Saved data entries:
━━━━━━━━

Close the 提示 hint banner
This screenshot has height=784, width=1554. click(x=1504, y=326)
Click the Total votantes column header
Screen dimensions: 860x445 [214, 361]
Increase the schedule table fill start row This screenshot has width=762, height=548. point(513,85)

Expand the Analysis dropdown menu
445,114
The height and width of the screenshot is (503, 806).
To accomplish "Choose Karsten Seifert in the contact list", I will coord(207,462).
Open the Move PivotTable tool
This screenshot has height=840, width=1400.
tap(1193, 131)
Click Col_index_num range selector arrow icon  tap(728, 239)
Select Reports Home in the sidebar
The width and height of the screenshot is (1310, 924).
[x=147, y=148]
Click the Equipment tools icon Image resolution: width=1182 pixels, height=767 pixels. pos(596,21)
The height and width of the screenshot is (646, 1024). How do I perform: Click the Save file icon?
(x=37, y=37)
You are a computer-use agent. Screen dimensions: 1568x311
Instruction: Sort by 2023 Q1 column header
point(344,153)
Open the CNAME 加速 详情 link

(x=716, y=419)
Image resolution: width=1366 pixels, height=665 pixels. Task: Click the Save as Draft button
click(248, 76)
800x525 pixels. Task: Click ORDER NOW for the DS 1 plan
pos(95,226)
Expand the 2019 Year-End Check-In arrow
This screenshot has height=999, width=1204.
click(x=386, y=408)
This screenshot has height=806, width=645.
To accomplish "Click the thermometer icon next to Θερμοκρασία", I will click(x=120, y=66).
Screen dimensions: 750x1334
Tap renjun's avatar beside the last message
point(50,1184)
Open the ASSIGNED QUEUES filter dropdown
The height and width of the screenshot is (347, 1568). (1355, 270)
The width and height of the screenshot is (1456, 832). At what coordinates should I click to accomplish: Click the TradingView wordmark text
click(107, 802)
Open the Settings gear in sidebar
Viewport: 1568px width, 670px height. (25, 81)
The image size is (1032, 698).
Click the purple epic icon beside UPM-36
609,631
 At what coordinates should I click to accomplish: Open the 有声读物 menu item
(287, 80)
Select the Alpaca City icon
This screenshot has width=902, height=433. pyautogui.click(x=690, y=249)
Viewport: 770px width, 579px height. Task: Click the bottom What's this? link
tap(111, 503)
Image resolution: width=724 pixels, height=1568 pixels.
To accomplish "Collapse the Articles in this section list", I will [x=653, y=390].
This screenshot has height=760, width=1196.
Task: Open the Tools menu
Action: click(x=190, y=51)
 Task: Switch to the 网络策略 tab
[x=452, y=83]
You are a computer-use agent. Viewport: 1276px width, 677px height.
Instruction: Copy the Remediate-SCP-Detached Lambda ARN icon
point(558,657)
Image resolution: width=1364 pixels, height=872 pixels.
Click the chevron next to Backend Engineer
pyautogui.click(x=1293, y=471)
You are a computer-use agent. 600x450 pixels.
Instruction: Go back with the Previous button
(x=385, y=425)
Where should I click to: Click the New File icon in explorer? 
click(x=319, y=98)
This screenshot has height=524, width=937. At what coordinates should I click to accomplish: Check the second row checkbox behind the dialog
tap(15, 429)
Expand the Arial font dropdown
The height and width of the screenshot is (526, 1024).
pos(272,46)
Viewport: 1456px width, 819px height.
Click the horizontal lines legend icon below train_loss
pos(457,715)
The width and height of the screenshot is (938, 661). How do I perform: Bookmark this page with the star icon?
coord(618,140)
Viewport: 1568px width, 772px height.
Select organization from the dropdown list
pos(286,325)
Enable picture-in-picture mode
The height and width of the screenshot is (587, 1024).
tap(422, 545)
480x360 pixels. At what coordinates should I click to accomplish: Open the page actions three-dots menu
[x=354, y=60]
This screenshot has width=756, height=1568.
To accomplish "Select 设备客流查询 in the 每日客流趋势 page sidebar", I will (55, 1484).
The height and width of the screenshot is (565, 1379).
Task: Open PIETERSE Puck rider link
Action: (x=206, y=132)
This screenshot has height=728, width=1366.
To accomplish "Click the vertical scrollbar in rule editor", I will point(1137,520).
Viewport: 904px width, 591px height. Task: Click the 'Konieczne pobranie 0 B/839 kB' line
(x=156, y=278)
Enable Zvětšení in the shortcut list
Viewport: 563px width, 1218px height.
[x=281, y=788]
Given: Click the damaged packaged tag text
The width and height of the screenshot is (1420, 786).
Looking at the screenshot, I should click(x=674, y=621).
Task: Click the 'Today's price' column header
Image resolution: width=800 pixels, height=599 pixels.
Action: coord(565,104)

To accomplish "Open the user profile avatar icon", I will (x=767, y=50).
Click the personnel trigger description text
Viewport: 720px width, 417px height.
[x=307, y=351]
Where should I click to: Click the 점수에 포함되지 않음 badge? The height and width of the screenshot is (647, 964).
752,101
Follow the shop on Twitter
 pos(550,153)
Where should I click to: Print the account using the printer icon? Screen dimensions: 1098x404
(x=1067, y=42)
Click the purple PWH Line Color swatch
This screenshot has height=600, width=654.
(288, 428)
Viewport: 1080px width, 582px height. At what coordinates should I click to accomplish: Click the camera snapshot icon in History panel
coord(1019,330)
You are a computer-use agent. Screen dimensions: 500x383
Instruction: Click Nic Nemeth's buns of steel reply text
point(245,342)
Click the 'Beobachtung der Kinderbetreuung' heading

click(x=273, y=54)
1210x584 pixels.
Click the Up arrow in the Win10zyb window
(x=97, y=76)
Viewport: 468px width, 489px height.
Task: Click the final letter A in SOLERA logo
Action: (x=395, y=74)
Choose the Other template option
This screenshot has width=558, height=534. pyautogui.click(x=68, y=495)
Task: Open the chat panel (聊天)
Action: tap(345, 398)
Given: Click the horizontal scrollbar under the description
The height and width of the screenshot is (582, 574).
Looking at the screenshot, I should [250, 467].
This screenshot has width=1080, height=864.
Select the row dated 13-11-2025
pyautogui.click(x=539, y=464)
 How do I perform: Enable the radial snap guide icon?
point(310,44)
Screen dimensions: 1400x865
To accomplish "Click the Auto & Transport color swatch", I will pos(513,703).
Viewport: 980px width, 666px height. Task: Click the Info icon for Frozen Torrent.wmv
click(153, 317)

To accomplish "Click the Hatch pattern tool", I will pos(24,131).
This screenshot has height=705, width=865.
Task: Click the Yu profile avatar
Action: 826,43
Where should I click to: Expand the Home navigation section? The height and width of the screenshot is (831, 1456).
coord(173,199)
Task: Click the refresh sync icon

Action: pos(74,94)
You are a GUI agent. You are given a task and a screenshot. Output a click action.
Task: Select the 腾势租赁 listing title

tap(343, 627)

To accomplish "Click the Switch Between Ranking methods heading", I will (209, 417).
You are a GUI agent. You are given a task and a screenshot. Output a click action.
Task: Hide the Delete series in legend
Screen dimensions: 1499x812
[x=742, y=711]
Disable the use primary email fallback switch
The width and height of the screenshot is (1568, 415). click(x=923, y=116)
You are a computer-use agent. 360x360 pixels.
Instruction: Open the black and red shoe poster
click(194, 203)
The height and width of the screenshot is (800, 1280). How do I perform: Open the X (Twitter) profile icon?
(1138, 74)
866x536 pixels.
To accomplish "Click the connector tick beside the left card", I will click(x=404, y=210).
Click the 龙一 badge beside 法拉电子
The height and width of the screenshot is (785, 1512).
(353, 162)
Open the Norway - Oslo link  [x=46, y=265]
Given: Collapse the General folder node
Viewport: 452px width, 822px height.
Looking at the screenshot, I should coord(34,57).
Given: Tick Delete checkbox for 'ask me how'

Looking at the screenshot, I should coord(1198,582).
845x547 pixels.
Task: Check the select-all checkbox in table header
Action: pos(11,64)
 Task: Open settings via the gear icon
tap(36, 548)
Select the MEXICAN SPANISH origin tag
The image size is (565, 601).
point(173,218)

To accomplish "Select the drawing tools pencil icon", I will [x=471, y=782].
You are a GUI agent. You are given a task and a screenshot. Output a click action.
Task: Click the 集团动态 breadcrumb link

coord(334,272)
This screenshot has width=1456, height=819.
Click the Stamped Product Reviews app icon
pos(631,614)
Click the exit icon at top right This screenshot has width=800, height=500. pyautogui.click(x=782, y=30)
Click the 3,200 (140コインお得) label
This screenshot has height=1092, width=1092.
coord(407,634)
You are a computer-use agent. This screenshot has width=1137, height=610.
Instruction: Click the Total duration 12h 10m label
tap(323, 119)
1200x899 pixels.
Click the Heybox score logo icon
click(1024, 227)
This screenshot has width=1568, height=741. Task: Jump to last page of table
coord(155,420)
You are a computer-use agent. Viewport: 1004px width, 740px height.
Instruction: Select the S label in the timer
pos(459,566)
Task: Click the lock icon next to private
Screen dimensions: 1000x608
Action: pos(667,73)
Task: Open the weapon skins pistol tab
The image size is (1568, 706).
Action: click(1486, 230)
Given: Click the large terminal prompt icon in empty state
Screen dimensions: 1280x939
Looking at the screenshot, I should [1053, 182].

━━━━━━━━

Description of the task
Among the lines above, which ones hold the string "scrollbar"? Show them.

Written answer
To accomplish "Click the vertical scrollbar in rule editor", I will point(1137,520).
Given: Click the horizontal scrollbar under the description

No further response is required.